승인 2016-09-15 21:40
Criteria for punishment exists according to Constitution·Criminal Law
‘Religious matter amongst family’… Reluctant to intervene
Aim to change awareness by amending current law
[Cheonji-ilbo(H.E. Times)=Kim, Min Ah] “The solution to ease damage of coercive conversion education is actually already in place under the current legal framework. The problem is that because this issue is strongly related amongst family that one tends to either avoid the intervention from the first place or to cope with a lukewarm measure from constitutional and criminal law enforcement. There is a strong needs forproper perception to have correct awareness as well as seriousness on this matter.”
According to Coercive Conversion Education (CCE) Victims Union, the case for such has increased over 100 times on a yearly basis. During these processes follow kidnapping, confinement, violent languages and assaults, and even forced confinement to mental hospital when the victim does not agree to convert to the demanded religion.
Mr. Park(49), who has advised on this case, has pointed out from the interview with our newspaper on the May 11th that coercive conversion education is indeed clearly unlawful; however only for the government authority to conclude such case as merely religious matters amongst family members makes it a problem to solve the case for the victims.
According to the Lawyer, people have the freedom of religion under the ‘Article 20 paragraph 1’ makes it a basic human rights regarding choosing religion. In addition, freedom of religion includes the freedom to conversion from one to the other, and with this fundamental background, forcing someone to convert religion is a clear violation to basic human rights based on the constitution.

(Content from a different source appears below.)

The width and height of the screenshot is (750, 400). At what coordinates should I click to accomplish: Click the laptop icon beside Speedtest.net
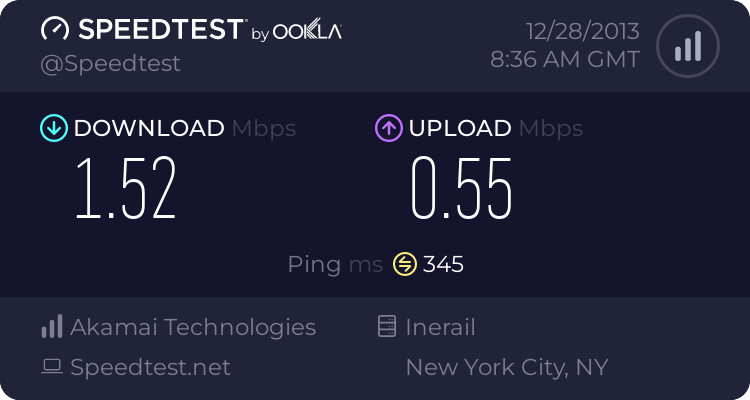pyautogui.click(x=52, y=368)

Lawyer Park explains that the coercive conversion education is applicable to special charge for injuring a person (Article 258, paragraph 2), special charge for assault (Article 261), special charge arrest•confinement (Article 278), special charge for intimidation (Article 284), special charge for coercion (Article 324) and a few others more, which are all results of kidnapping, confinement, violent languages and assaults.
He pointed out that “Damages caused from coercive conversion education are all applicable to criminal charges as a result of crimes committed during the processes. However the problem is that the government authority considers such cases as merely religious matters amongst family members which ultimately make it a problem to solve as they are very reluctant to intervene from the first place.
In addition he concluded that “If discrimination against religious minorities are applied to criminal regulation through a prohibition on discrimination act, one can expect to see more active execution of such laws that will certainly help change awareness to respect the freedom of religion as an overall”.